DATA RECORDS -

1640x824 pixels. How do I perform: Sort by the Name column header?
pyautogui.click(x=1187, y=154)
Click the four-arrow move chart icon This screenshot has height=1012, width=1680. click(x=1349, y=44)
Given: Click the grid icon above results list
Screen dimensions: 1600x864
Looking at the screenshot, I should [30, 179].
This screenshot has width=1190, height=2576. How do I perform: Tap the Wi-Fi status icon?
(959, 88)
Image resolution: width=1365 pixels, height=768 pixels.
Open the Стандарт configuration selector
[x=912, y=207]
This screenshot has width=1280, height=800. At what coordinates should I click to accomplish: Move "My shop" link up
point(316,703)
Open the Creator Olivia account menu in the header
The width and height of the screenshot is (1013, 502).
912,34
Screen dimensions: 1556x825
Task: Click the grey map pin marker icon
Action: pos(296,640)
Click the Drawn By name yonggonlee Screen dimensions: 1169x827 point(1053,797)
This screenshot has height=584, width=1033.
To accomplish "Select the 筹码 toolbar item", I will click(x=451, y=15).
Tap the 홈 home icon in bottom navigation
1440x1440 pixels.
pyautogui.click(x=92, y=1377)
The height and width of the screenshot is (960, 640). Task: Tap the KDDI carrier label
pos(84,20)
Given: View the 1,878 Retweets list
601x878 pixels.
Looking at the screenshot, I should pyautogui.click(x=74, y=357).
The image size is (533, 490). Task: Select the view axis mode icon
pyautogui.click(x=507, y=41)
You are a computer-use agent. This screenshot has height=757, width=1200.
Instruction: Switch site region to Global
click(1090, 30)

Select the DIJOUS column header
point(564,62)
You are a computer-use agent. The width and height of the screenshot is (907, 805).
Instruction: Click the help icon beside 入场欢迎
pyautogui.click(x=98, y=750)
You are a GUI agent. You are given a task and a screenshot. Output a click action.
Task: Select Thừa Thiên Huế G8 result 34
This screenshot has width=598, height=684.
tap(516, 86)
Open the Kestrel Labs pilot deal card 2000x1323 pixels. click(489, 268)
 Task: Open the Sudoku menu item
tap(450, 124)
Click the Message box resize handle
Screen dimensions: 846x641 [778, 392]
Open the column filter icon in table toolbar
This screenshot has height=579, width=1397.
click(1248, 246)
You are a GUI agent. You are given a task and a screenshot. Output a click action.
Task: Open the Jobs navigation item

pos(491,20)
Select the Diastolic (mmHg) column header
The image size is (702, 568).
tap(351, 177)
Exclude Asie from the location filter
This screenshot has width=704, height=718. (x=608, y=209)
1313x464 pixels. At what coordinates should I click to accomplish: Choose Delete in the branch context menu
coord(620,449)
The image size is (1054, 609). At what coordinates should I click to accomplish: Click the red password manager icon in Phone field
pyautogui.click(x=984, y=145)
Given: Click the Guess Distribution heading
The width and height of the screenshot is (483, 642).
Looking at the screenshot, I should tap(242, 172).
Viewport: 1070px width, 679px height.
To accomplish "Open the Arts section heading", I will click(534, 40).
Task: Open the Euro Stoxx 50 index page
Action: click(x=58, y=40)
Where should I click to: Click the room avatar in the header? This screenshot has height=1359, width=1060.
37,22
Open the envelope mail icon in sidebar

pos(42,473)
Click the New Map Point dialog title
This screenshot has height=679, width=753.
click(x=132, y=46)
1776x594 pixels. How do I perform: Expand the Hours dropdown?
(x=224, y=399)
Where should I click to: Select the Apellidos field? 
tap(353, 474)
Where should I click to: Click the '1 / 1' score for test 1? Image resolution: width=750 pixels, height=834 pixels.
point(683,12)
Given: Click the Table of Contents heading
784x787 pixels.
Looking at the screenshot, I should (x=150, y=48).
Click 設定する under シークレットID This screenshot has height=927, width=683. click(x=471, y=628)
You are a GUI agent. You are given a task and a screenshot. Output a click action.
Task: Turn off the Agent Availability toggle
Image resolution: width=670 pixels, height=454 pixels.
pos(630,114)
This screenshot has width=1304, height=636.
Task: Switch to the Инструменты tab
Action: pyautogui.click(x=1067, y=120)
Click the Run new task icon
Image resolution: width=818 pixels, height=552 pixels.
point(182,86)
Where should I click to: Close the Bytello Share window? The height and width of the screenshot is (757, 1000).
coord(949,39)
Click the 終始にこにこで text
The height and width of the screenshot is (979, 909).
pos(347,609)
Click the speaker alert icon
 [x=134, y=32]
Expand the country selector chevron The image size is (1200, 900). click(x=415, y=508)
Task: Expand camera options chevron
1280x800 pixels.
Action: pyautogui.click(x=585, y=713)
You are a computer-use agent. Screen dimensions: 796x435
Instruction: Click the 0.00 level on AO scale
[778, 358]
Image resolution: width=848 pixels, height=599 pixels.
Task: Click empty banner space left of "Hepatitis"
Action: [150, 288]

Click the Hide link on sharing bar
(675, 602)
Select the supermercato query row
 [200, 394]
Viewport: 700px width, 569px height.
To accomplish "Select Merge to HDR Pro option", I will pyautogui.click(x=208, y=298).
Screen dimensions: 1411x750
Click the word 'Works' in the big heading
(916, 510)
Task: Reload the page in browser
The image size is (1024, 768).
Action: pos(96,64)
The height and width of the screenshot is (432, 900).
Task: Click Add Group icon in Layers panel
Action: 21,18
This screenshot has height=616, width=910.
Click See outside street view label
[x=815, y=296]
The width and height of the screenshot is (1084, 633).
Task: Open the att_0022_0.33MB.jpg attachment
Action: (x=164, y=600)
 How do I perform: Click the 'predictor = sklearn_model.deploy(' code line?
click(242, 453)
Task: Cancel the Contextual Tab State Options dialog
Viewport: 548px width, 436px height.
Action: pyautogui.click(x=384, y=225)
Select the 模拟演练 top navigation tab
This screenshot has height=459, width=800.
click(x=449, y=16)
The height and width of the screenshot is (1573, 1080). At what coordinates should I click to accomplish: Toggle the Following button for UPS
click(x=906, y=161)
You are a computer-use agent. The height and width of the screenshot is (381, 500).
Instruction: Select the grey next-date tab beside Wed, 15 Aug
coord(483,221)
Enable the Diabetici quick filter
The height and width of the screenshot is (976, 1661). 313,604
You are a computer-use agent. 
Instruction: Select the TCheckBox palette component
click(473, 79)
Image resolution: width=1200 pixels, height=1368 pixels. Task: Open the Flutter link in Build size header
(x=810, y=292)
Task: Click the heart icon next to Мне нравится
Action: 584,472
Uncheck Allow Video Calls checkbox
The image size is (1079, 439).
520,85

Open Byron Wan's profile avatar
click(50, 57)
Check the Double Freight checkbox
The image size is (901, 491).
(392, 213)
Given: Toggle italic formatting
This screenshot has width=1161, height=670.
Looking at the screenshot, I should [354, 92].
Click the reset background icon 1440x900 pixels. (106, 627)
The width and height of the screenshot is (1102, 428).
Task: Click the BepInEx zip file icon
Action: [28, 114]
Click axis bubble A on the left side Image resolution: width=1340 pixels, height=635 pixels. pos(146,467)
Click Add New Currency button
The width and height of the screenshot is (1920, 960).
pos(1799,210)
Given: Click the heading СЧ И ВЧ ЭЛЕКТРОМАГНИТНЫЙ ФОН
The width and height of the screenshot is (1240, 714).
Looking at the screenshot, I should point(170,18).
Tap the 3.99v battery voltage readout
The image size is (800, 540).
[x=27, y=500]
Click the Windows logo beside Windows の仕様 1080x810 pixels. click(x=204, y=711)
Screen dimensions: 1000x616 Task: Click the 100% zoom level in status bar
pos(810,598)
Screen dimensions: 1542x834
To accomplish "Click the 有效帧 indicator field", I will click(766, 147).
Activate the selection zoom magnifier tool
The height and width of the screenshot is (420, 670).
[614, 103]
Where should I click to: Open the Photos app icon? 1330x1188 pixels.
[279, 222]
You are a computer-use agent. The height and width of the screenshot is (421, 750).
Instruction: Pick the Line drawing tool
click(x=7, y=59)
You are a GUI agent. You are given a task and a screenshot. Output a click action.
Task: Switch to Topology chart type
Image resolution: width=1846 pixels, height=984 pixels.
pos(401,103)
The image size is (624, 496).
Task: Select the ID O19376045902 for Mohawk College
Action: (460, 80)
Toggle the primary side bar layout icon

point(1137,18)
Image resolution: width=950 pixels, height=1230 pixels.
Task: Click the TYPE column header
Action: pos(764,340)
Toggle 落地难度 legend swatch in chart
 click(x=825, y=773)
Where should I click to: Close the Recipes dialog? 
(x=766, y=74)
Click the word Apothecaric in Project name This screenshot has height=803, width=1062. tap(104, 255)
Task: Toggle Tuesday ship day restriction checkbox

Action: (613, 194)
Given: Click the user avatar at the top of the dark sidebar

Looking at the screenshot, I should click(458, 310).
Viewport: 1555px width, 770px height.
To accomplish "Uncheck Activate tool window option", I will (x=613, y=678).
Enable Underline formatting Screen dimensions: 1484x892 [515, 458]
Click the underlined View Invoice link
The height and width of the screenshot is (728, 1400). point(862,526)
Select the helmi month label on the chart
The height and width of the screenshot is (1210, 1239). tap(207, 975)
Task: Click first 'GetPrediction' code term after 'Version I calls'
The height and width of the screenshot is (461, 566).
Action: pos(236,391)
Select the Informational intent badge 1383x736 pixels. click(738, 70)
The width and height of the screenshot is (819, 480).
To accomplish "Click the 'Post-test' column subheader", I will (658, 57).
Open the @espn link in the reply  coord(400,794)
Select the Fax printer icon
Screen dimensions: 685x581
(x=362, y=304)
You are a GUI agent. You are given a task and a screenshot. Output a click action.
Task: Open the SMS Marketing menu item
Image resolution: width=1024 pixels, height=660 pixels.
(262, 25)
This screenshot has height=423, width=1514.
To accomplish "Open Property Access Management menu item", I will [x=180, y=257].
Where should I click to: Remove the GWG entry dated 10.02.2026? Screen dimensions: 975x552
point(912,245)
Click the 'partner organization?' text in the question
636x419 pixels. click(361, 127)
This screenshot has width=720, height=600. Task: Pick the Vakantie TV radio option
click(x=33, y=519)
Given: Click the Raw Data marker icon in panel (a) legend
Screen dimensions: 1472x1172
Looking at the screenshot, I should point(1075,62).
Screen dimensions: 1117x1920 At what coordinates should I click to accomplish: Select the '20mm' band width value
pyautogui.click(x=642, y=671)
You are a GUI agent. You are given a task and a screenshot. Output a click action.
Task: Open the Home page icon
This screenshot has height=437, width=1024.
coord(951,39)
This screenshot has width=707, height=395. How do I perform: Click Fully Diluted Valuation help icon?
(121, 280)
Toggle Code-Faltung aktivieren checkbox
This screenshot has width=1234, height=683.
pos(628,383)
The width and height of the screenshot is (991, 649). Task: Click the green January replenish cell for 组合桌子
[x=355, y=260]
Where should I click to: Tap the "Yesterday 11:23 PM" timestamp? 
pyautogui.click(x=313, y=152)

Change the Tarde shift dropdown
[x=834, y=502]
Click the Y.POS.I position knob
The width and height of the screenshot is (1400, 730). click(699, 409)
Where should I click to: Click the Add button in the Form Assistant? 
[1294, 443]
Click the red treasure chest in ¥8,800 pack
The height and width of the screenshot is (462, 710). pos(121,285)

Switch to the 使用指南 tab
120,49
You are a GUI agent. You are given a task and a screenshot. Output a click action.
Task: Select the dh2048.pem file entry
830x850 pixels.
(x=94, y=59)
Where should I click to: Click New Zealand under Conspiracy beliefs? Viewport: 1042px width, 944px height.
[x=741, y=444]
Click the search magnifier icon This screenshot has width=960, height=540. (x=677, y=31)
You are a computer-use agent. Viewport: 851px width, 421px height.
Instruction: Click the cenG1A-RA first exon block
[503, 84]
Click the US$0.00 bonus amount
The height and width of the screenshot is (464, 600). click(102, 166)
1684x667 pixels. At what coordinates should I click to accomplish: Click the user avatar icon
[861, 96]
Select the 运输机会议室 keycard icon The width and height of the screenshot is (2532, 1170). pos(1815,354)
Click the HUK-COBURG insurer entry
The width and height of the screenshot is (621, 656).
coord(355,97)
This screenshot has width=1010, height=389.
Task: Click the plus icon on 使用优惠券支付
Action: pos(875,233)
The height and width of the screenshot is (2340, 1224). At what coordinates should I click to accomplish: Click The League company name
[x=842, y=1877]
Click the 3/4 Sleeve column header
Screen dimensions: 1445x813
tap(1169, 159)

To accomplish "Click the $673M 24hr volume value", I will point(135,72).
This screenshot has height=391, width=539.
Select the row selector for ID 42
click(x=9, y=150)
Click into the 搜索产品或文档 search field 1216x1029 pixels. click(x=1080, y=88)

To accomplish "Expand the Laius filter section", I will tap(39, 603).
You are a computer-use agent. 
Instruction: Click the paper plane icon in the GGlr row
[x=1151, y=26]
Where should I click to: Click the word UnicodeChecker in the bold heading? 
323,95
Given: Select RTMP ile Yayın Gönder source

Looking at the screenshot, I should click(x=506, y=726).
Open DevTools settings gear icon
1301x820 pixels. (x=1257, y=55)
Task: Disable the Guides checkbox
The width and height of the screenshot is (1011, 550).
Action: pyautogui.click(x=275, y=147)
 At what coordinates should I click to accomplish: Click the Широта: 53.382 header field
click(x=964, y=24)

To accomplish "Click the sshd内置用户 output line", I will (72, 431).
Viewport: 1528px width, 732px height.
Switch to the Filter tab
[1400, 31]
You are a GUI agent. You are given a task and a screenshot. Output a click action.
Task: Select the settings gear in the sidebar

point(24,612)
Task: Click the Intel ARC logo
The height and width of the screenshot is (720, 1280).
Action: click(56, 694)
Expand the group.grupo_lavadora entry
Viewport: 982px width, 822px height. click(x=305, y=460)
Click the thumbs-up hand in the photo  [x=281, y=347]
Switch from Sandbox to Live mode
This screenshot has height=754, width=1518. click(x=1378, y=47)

ACTIVITY -
Your answer should consist of the lines above that hold the word "magnifier".

FINISHED TASK -
Activate the selection zoom magnifier tool
Click the search magnifier icon This screenshot has width=960, height=540. (x=677, y=31)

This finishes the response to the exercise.